ASSIGNED TASK: Whenever a line in the data contains "computer", show that line.
---- DATA UNDER STUDY
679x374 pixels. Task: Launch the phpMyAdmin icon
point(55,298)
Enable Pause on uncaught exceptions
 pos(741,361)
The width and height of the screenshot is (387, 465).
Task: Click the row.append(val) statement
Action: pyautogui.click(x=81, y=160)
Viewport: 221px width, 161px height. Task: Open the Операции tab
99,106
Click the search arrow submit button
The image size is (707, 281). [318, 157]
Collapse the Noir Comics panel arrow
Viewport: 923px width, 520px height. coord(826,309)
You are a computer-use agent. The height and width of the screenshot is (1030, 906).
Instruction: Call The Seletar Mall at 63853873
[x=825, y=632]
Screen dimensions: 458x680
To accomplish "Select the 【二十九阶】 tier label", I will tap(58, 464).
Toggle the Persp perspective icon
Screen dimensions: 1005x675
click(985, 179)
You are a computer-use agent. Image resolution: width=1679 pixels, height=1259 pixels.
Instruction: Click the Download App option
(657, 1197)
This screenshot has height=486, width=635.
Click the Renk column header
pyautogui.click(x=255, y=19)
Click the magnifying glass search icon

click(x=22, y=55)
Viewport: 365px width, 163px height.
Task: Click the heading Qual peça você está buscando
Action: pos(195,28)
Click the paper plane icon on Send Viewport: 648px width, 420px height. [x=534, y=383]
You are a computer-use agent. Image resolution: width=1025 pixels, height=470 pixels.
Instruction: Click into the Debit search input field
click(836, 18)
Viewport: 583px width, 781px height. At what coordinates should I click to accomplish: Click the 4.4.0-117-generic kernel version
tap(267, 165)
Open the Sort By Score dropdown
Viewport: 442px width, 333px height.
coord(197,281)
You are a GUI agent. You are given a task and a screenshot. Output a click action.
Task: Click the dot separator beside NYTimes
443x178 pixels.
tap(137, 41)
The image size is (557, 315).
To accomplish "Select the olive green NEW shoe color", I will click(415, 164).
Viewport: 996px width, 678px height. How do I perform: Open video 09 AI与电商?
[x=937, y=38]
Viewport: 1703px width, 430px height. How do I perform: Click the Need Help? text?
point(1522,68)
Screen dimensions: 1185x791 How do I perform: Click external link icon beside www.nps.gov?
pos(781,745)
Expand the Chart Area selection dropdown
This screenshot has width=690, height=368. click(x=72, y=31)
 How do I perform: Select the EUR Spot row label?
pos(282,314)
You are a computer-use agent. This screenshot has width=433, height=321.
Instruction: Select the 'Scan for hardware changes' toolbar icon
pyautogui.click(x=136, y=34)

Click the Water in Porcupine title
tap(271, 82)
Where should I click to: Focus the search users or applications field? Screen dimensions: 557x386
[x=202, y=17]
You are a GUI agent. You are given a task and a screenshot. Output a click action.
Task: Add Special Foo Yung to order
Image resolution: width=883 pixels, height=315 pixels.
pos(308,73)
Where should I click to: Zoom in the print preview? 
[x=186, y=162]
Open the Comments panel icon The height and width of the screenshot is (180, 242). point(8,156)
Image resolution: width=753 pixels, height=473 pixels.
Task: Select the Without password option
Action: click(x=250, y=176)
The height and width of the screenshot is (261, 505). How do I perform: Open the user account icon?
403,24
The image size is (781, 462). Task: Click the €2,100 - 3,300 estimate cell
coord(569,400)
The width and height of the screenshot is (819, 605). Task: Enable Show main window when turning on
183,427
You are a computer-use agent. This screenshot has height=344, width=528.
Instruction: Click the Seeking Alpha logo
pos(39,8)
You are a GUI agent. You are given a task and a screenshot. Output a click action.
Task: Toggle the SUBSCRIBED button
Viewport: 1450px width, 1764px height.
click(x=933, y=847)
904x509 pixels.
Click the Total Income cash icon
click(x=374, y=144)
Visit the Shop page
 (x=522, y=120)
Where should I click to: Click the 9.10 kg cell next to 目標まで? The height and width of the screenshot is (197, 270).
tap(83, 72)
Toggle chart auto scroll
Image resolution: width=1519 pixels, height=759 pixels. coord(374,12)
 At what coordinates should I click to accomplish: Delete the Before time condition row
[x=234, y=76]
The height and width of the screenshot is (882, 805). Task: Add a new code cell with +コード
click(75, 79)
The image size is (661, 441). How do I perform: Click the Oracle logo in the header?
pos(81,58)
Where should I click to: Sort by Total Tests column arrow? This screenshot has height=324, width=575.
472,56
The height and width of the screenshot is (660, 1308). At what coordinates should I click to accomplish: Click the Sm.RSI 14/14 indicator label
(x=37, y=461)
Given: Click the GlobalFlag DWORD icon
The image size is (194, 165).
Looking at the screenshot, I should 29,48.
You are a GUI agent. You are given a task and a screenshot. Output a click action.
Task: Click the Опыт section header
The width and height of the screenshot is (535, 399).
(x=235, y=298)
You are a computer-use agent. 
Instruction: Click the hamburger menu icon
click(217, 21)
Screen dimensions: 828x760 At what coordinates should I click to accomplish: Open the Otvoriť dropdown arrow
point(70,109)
--------
RESPONSE:
You are a computer-use agent. The height and width of the screenshot is (1030, 906).
You are a computer-use agent. Image resolution: width=1679 pixels, height=1259 pixels.
You are a computer-use agent. Image resolution: width=1025 pixels, height=470 pixels.
You are a computer-use agent. This screenshot has width=433, height=321.
You are a computer-use agent. This screenshot has height=344, width=528.
You are a computer-use agent. 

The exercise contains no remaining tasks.